You build a nice website, fill it with good copy, write a few blog posts. You hope someone will find it, read it, and magically decide to give you money.
Then you build an MVP, a nice little app with a clean UI and all the basic features. You post about it on Indie Hackers and hope someone will find it interesting enough to try it out.
When nothing happens, you add more features. You write more blog posts. You post more content. You hope harder.
Hope is a terrible business strategy.
I know because I've done this. A lot. For years. Multiple businesses, multiple attempts, multiple failures. Always hoping that THIS TIME it will work.
Here's what actually works:
Cold email 100 potential clients. Get on calls with 5 of them. Figure out what they actually need. Offer them what they already want to buy. Get paid. Repeat.
Sure, some of them will hate you for reaching out. Some will mark you as spam. Some will tell you they don't need anything.
But that's information! That's learning!
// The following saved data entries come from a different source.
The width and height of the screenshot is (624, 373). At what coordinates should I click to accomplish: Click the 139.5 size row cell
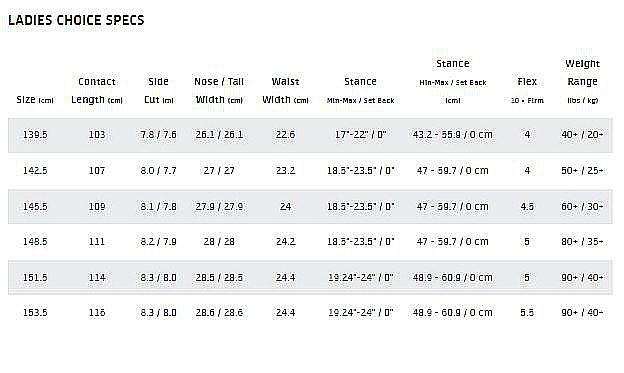[35, 135]
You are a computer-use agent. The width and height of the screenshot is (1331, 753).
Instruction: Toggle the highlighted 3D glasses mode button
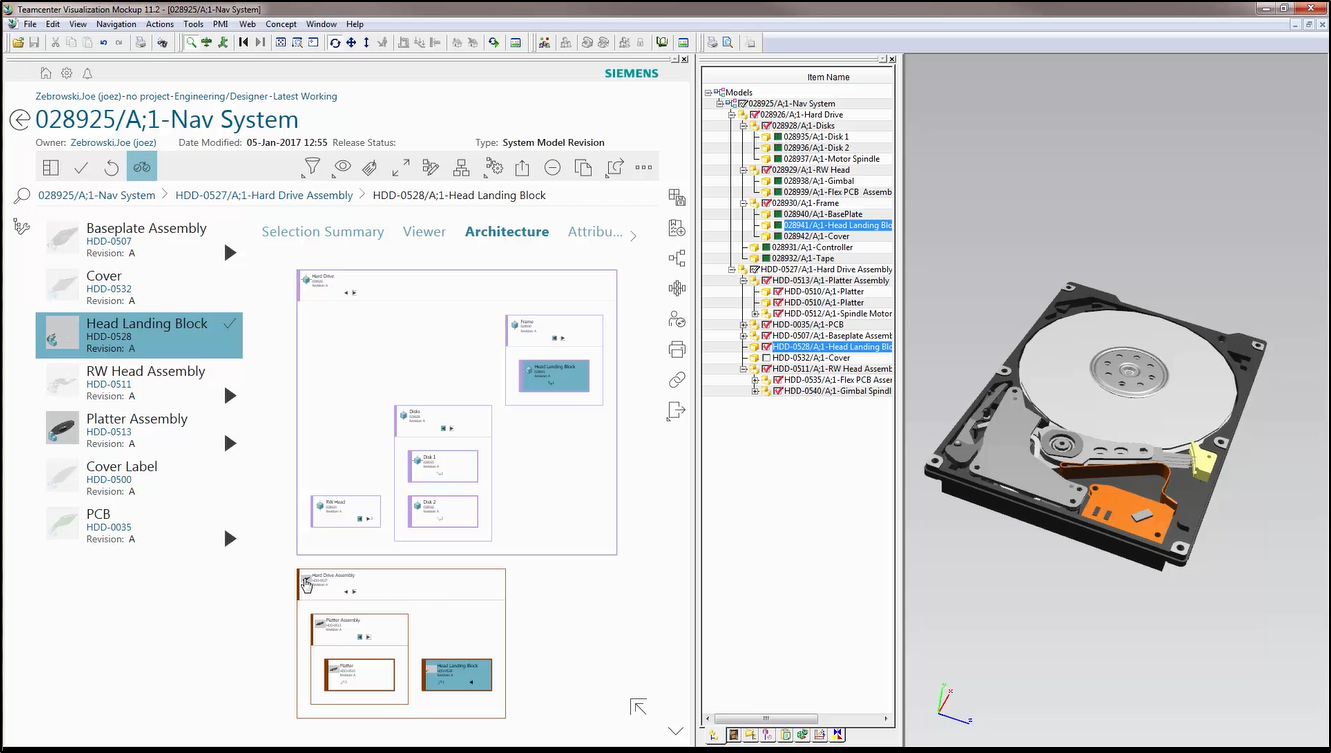pos(142,167)
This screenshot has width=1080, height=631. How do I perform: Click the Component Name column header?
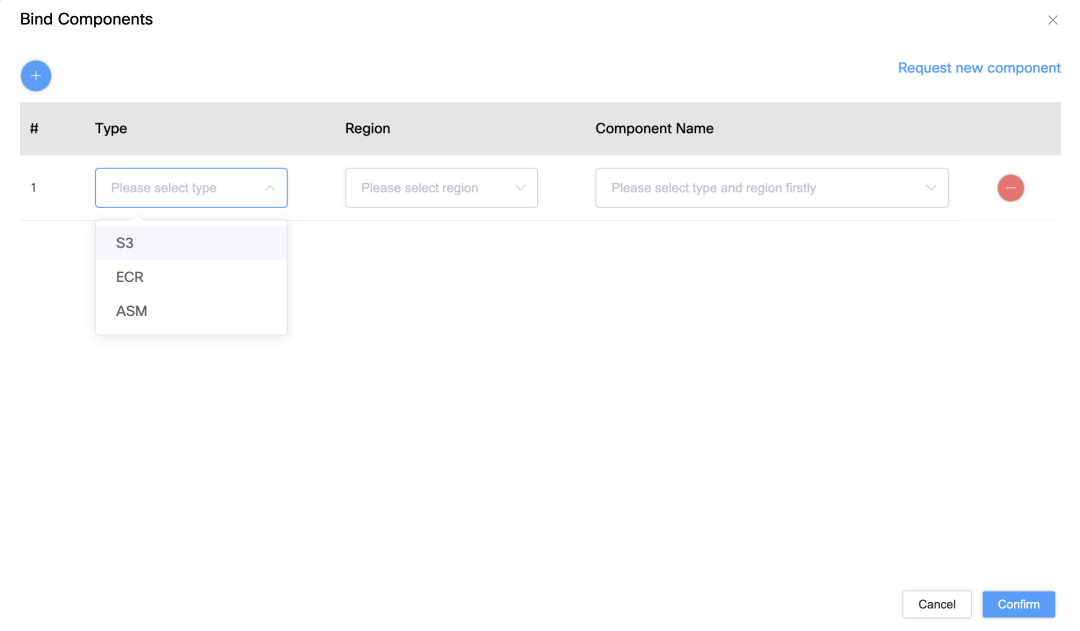point(654,128)
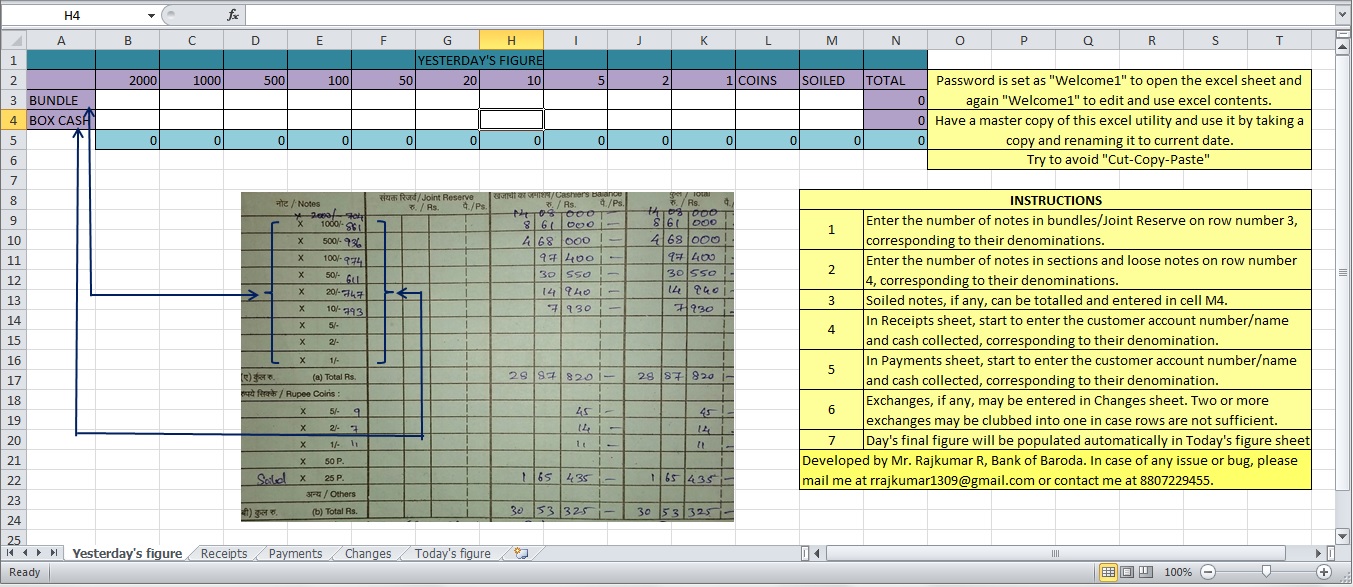
Task: Select the Page Layout view icon
Action: 1125,571
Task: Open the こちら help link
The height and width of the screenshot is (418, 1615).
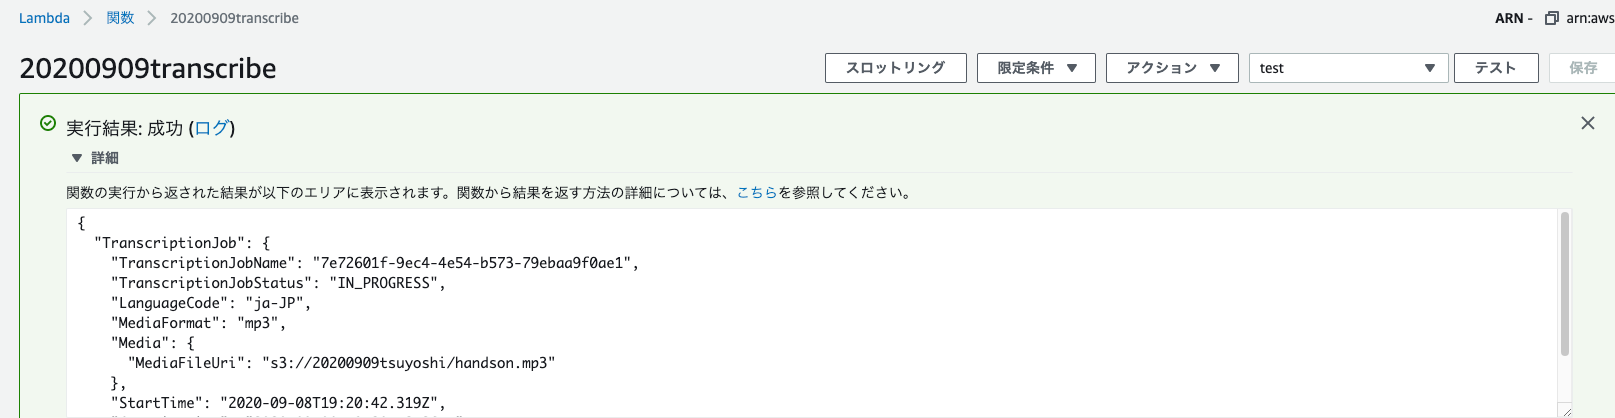Action: point(757,193)

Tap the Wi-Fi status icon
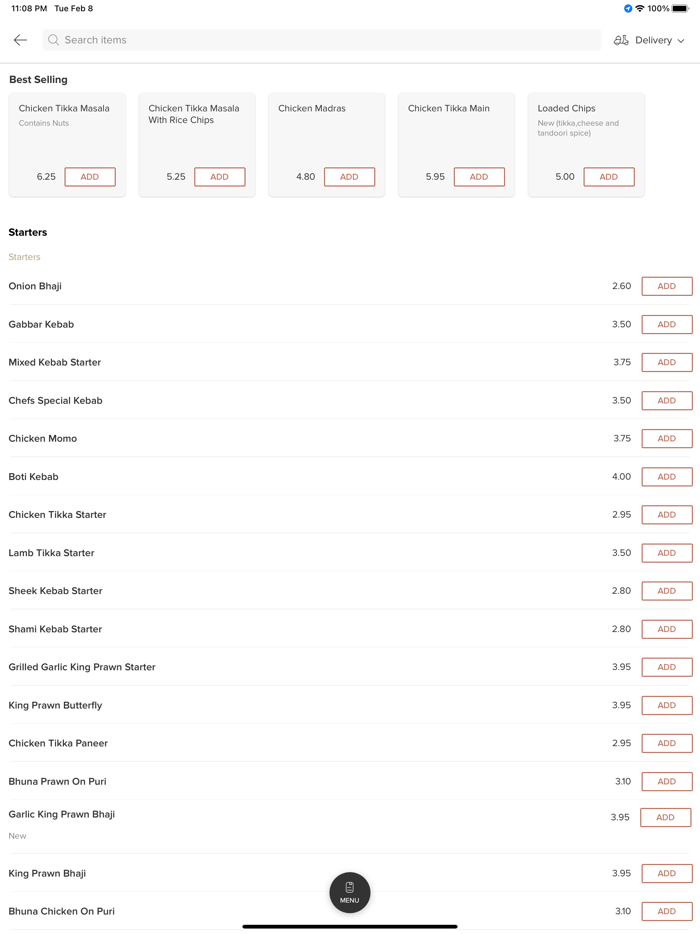pyautogui.click(x=640, y=9)
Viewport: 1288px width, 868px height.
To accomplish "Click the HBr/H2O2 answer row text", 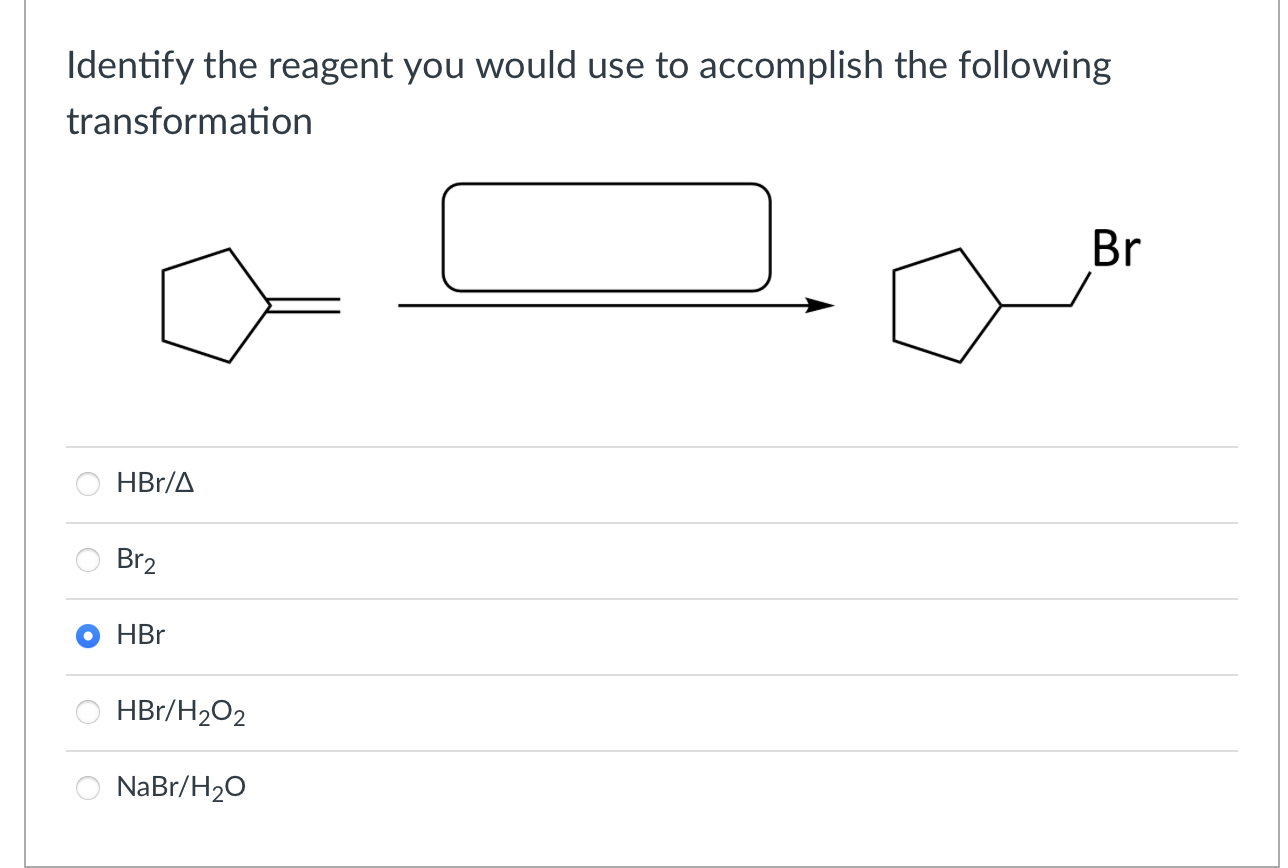I will [180, 712].
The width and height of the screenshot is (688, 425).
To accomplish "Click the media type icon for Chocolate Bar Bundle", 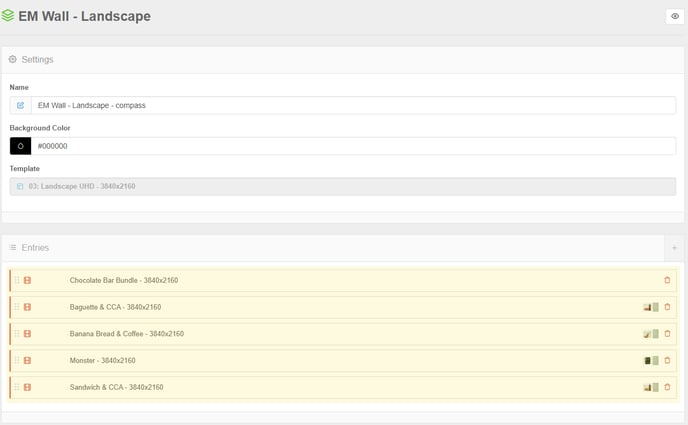I will [x=27, y=280].
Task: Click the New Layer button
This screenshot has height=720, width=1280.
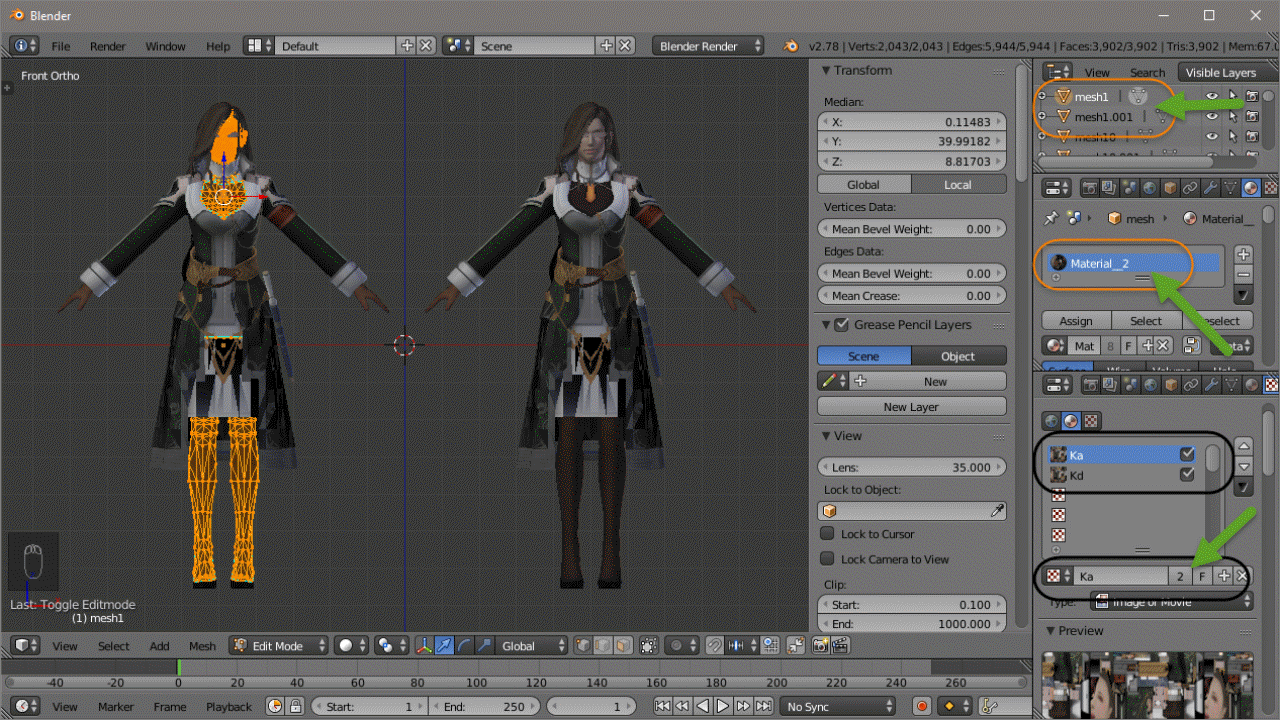Action: 911,407
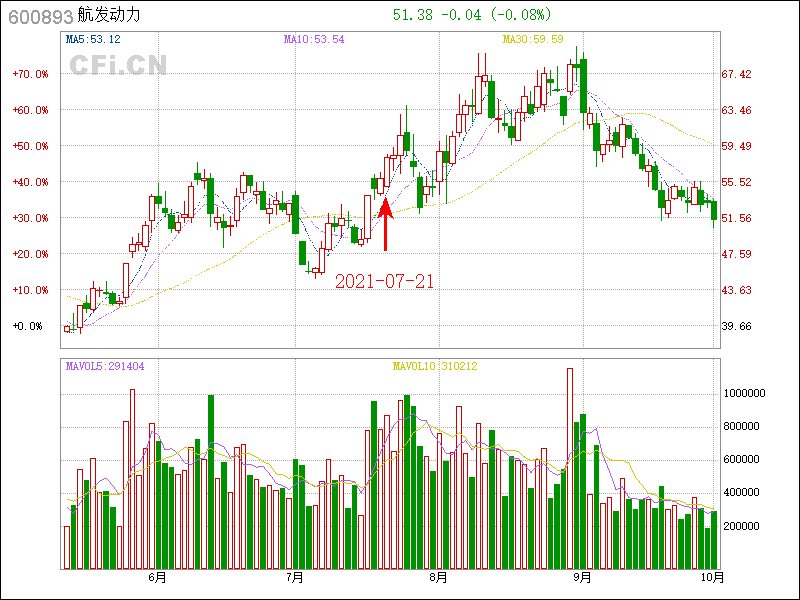
Task: Click the 9月 label on time axis
Action: coord(582,577)
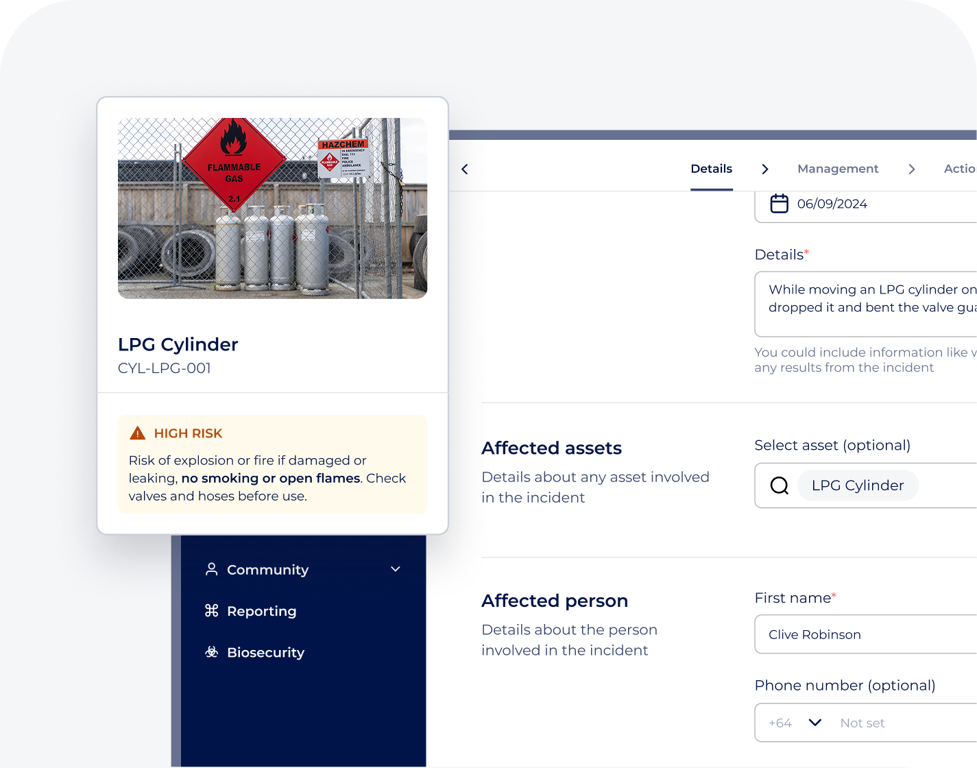977x768 pixels.
Task: Click the Community person icon
Action: tap(210, 569)
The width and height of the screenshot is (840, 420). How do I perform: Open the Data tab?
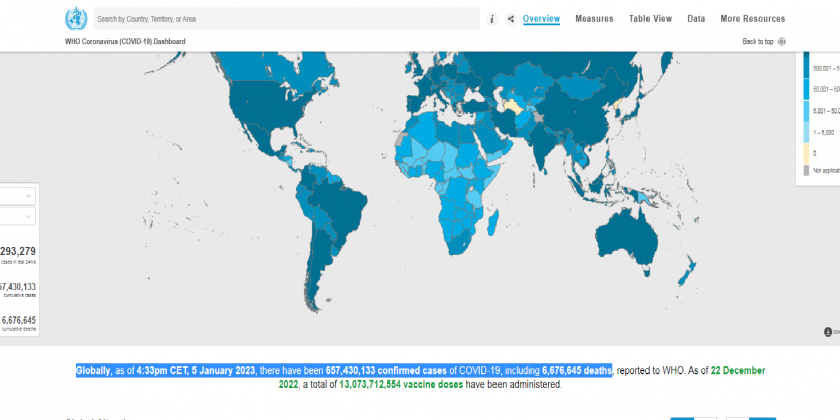point(696,19)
That's progress!
Every rejection, every piece of negative feedback, every "not interested" is a data point that helps you adjust your approach.
Compare this to hoping your content will somehow reach the right person who will somehow decide to reach out to you who will somehow end up buying from you.
Hope is passive. Action is active.
Even wrong action gives you something to work with. Something to learn from. Something to adjust.
Stop hoping. Start doing.
(And yes, marketing is mostly hope based. That's why it's so much harder than direct sales. But that's a story for another day.)